■ **Problem**: Transcribe all of the data exactly. Images stay out.

===== Provided records =====

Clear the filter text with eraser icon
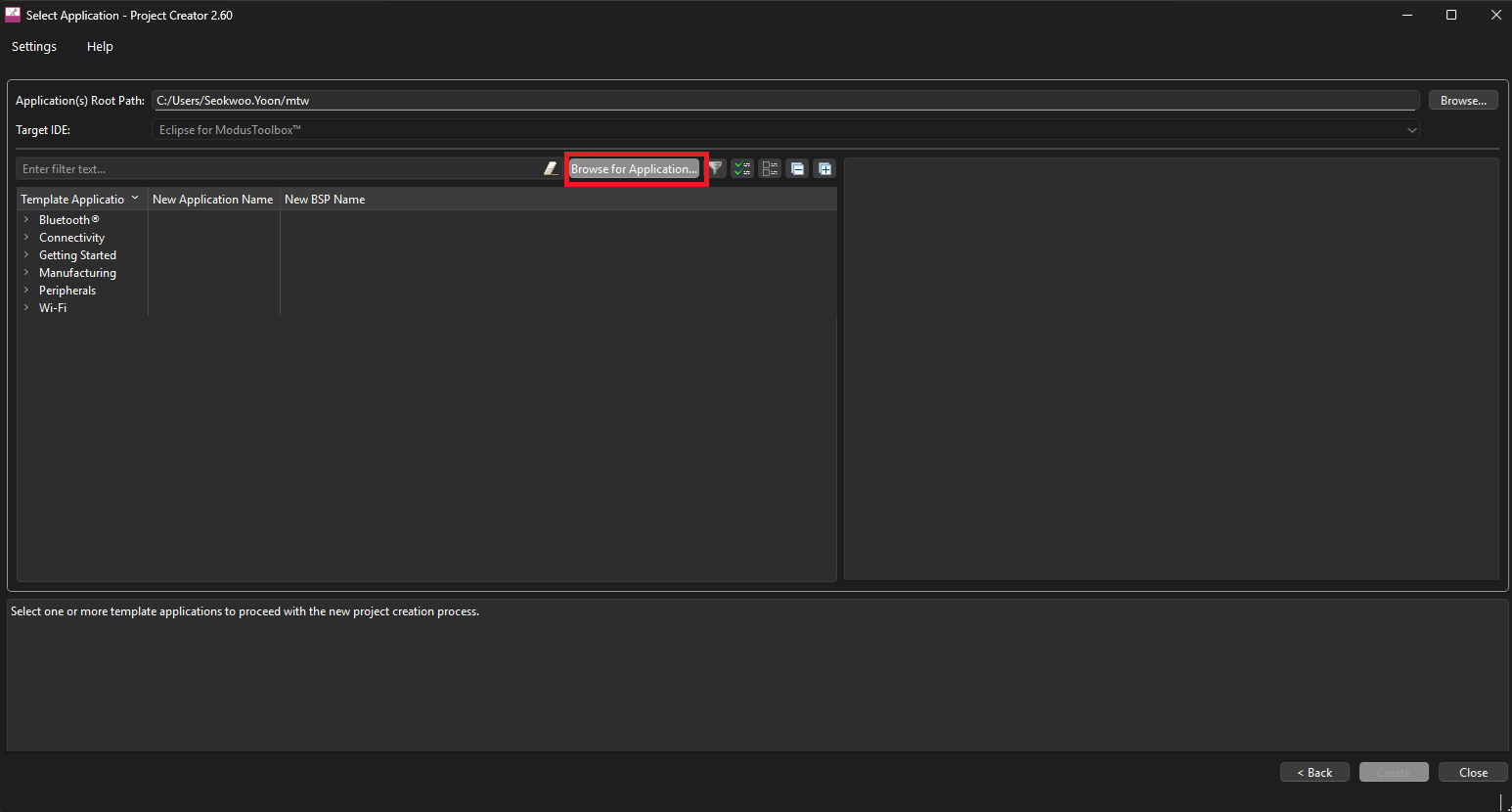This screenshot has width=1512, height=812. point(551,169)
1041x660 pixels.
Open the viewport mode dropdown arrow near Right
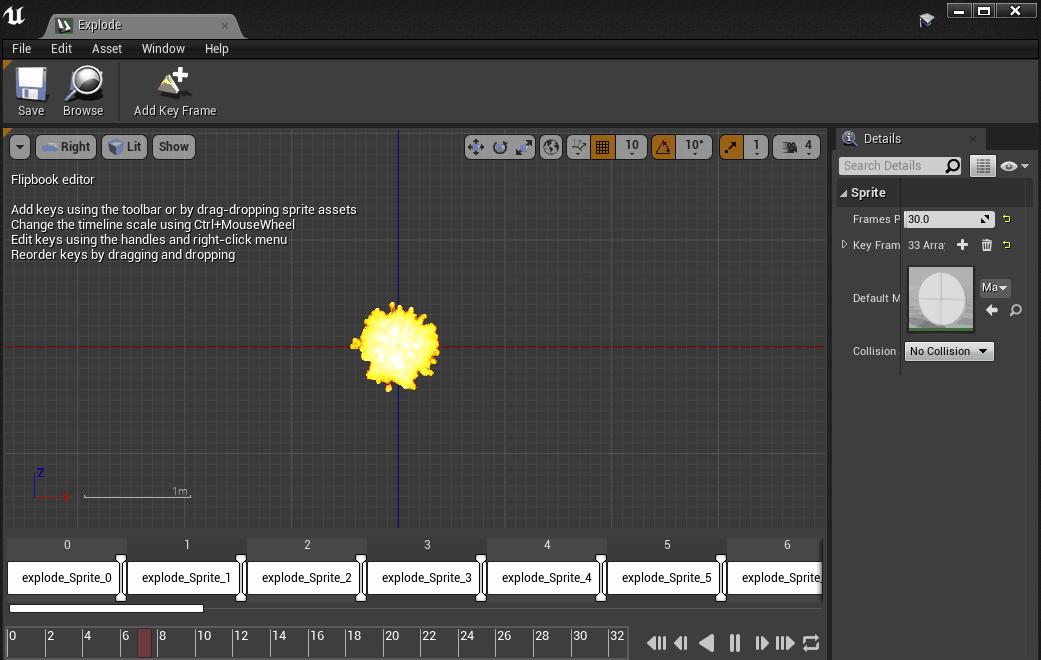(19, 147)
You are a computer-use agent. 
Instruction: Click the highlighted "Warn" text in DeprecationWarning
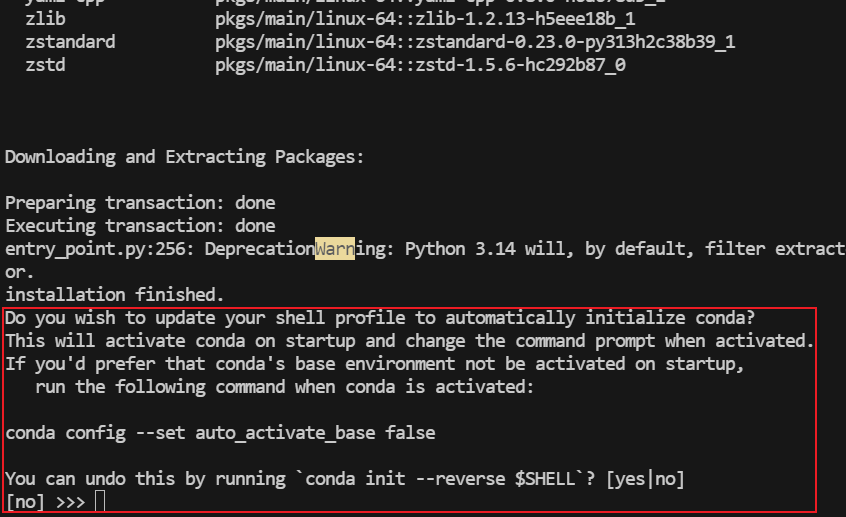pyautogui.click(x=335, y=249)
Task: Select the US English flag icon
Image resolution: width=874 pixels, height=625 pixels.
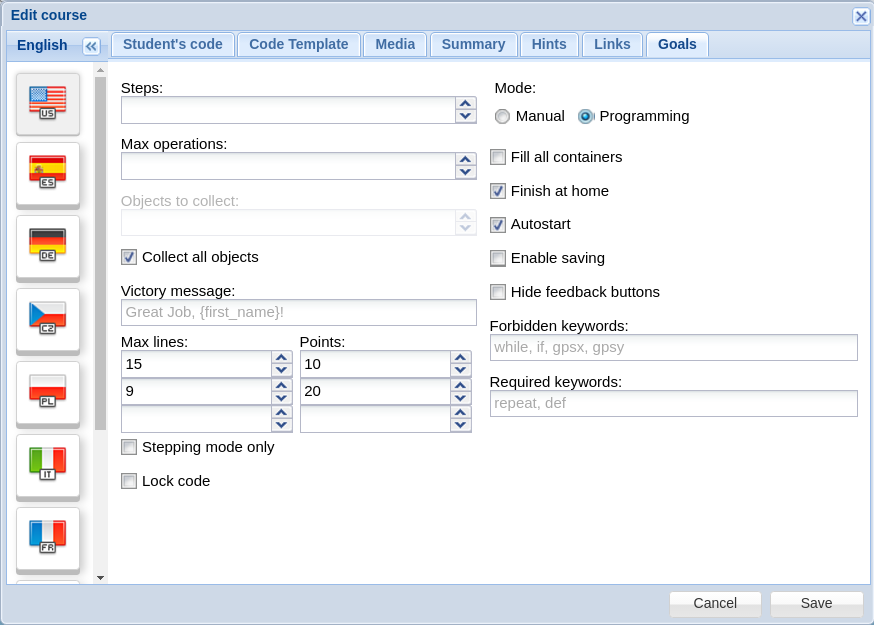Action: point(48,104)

=====

■ **Result of this task**:
Clear the filter text with eraser icon
This screenshot has width=1512, height=812. point(551,169)
1041x660 pixels.
Open the viewport mode dropdown arrow near Right
(19, 147)
You are a computer-use agent. 
Instruction: Click the highlighted "Warn" text in DeprecationWarning
pyautogui.click(x=335, y=249)
Task: Select the US English flag icon
Image resolution: width=874 pixels, height=625 pixels.
Action: point(48,104)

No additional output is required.